» **TEXT**
....................

Brexiters Should Not Fear a Do-Over

 

brexit-658338It has been four days since 52 percent of British voters chose to leave the European Union. From almost the moment the networks declared victory for the Leave campaign, the Remainers have demanded a second referendum — a do-over to get a different result. Demanding a do-over is the oldest trick in the book for sore losers. It’s also something Brexit supporters should be unafraid of. Just ask Gov. Scott Walker.

In the United States there is a legitimate process for a do-over in the form of a recall election. A recall is designed only for extreme circumstances and can easily backfire if used inappropriately. An appropriate recall campaign will work to unseat an incumbent for reasons of incompetence, malfeasance, or corruption. It is a last-ditch way to remove an elected official who is objectively unfit to remain in office until the next regularly scheduled election.

A recall campaign waged for nakedly partisan political purposes is a dangerous weapon that can be turned against those who wield it. Walker was elected governor of Wisconsin in 2010. Halfway through his term, Walker was subject to a recall election based mainly on his having done as governor exactly what he said he would do if elected.

In a turn of events that should be instructive for Bremainers, Walker’s recall election scored a higher turnout than his original election and he went on to win it by a higher margin than he did the first time.

Some analysts have speculated that Walker’s higher turnout and increased margin in the recall was due to the perceived unfairness of recalling the governor for simply doing the things he said he would. The controversy stirred enough low-propensity voters to yield a higher turnout, and some people who didn’t support Walker in 2010 voted for him in 2012 in objection to the recall process itself. This analysis is supported by the results of the regular 2014 election which had lower turnout than the recall and saw Walker win with a margin of victory that was almost exactly the same as it was in 2010.

Walker Election Stats

The Remain campaign savaged its opponents as intolerant, bigoted, uncultured, xenophobic know-nothings. In the days since the referendum, Bremainers have stepped up those attacks and howled at the indignity of losing to extremists who refused to listen to their betters – who defied the gaggle of credentialed, elitist experts who, in their all-knowing wisdom, declared that not only must the UK remain in the EU, anyone with an opposing view could be nothing more than a tantrum-throwing extremist.

....................

» **STATED EXERCISE A**
In the entries, rewrite the stretch from the line containing "Open the B001 Libre floor plan" through the end of the entries, replacing "GUI agent" with "interface agent" and leaving everything else unchanged.

....................

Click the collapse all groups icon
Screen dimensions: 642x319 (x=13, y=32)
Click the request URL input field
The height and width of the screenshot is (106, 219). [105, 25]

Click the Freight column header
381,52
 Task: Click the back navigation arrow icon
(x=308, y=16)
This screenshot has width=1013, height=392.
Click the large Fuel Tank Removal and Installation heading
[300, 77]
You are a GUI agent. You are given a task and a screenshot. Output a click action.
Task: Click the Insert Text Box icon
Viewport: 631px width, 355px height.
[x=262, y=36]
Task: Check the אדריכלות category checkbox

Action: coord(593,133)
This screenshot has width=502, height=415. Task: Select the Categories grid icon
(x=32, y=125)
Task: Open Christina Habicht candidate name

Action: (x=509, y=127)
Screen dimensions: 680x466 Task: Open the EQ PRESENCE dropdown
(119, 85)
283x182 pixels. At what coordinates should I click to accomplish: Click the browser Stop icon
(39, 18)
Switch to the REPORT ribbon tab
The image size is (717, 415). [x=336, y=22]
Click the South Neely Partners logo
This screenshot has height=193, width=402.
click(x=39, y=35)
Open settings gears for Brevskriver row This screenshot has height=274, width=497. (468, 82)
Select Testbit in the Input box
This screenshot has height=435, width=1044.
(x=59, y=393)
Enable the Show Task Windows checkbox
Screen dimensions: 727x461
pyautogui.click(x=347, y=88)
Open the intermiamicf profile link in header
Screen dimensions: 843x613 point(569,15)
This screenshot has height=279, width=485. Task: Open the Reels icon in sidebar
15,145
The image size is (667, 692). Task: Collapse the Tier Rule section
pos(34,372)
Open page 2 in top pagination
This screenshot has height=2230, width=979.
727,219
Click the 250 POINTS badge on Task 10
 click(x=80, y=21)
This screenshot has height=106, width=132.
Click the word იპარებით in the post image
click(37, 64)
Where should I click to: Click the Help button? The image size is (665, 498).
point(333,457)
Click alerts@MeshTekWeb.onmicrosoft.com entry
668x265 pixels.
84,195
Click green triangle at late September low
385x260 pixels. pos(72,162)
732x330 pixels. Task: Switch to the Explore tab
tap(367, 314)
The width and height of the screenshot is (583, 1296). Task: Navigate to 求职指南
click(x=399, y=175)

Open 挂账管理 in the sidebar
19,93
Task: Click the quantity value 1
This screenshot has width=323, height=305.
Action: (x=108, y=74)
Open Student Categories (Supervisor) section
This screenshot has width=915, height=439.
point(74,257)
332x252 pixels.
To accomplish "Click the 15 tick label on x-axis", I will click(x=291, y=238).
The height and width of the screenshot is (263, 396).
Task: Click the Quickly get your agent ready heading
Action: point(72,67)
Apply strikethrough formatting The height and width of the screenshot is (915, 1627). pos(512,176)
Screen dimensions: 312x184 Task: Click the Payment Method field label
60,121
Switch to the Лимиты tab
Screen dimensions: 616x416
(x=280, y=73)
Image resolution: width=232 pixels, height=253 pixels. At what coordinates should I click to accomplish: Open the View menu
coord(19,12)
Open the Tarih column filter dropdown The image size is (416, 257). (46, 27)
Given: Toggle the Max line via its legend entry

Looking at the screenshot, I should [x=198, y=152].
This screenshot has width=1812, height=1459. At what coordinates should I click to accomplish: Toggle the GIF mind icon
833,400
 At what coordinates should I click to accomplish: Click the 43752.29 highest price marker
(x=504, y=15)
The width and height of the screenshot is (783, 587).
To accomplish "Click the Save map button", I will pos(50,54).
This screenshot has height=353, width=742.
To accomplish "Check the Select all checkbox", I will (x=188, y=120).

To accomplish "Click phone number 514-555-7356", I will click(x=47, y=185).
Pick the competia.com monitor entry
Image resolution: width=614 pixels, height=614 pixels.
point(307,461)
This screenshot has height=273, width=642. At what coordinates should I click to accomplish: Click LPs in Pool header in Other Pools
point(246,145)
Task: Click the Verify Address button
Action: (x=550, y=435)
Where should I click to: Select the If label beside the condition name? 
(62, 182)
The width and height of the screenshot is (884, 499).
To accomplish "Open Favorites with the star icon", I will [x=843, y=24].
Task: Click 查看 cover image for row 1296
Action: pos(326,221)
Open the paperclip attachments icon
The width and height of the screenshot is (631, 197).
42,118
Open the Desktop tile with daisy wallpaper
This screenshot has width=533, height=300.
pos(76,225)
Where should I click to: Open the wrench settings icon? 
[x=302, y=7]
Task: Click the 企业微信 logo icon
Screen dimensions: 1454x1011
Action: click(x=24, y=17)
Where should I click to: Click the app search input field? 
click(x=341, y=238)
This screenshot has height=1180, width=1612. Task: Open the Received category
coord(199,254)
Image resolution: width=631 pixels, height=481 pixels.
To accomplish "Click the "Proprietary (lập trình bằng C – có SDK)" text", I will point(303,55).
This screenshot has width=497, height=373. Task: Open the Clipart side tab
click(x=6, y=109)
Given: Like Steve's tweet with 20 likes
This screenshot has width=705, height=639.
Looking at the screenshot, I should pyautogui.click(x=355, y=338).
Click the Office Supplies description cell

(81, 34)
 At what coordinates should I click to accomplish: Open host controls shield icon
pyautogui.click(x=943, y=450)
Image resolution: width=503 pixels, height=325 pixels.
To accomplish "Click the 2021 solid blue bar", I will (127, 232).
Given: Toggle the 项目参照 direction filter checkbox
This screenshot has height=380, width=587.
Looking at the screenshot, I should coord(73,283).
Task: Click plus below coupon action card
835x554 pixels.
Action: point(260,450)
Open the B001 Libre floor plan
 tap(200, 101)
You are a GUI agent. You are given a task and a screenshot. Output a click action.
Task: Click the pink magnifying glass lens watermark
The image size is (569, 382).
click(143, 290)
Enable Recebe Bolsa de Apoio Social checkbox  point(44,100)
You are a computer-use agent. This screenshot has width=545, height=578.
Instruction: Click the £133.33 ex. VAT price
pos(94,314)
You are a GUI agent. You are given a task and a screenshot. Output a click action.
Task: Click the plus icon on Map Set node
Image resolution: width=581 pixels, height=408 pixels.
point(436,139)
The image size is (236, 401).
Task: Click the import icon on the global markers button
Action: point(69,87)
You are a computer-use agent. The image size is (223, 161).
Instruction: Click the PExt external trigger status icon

....................

» **STATED EXERCISE B**
According to the Brexit article, in what year was Walker elected governor of Wisconsin?

» **EXERCISE OUTPUT A**
Open the B001 Libre floor plan
 tap(200, 101)
You are a interface agent. You are given a task and a screenshot. Output a click action.
Task: Click the pink magnifying glass lens watermark
The image size is (569, 382).
click(143, 290)
Enable Recebe Bolsa de Apoio Social checkbox  point(44,100)
You are a computer-use agent. This screenshot has width=545, height=578.
Instruction: Click the £133.33 ex. VAT price
pos(94,314)
You are a interface agent. You are given a task and a screenshot. Output a click action.
Task: Click the plus icon on Map Set node
Image resolution: width=581 pixels, height=408 pixels.
point(436,139)
The image size is (236, 401).
Task: Click the import icon on the global markers button
Action: point(69,87)
You are a computer-use agent. The image size is (223, 161).
Instruction: Click the PExt external trigger status icon

» **EXERCISE OUTPUT B**
2010